5 Silent Signs Your TMS Is Bleeding Retail Margin Without Showing It on the Dashboard
May 20265 min read
A Saturday in mid-November. Your senior planner has been rerouting manually since 9am. A regional carrier missed its cut. A returns truck arrived at the wrong DC. Three stores swung to BOPIS-heavy in the same two-hour window.
The dashboard was green throughout.
Most retail logistics leaders live this scene monthly. The reflex is to blame carriers or peak chaos, but the actual cause is structural. The system is executing its rules correctly; those rules describe a problem shape that no longer exists.
Five signs we keep seeing across retail logistics in 2026.
Sign 01
The flattening peak
Fig. 01 Online retail spend, Nov 1 – Dec 31
Seven years ago, peak was a four-day spike. In 2025, twenty-five separate days cleared $4B.
What it looks like. Finance flags Q4 freight variance bigger than expected. CX is overwhelmed with WISMO calls. Daily reporting shows missed delivery windows climbing through November. Planners sleep less.
What we tell ourselves. “It’s peak. Everyone hurts during peak. Carriers over-promised again.”
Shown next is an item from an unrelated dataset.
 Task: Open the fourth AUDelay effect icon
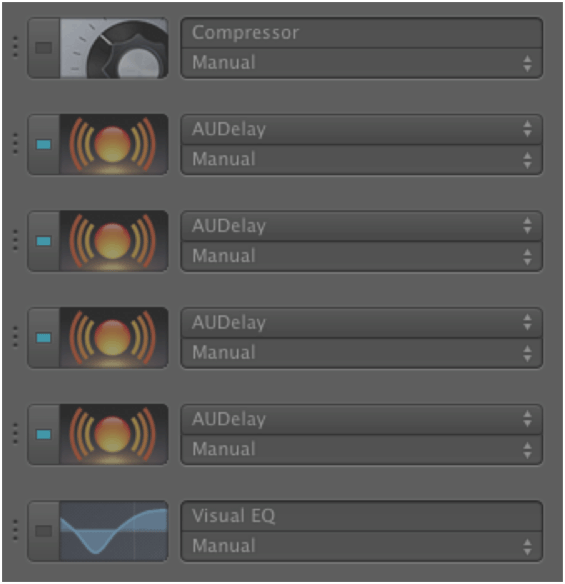coord(114,434)
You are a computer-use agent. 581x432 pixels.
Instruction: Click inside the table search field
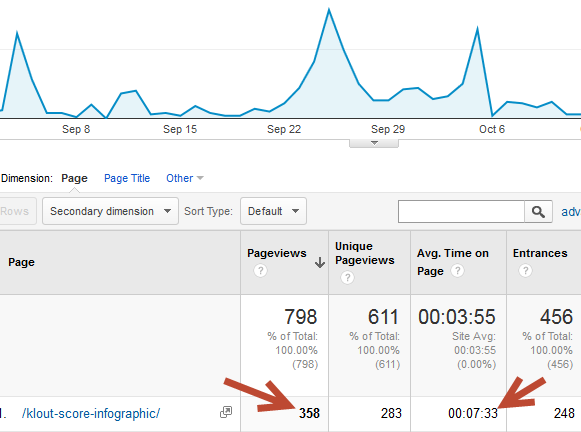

What it actually is. Peak isn’t a weekend anymore. Adobe’s 2026 holiday recap recorded $4B+ in daily online spend on 25 separate days last season — up from 15 days the year before. Cyber Week alone was just 17.2% of the $257.8B holiday total. Volume is now plateau, not spike. Carrier caps were negotiated against spikes. The system reaches cap on what should be a routine Tuesday and defaults overflow to a national carrier at peak surcharges.
Sign 02
The split-shipment hemorrhage
Fig. 02 $100 omnichannel basket, split across two nodes
Dashboards see one shipment. Margins see three.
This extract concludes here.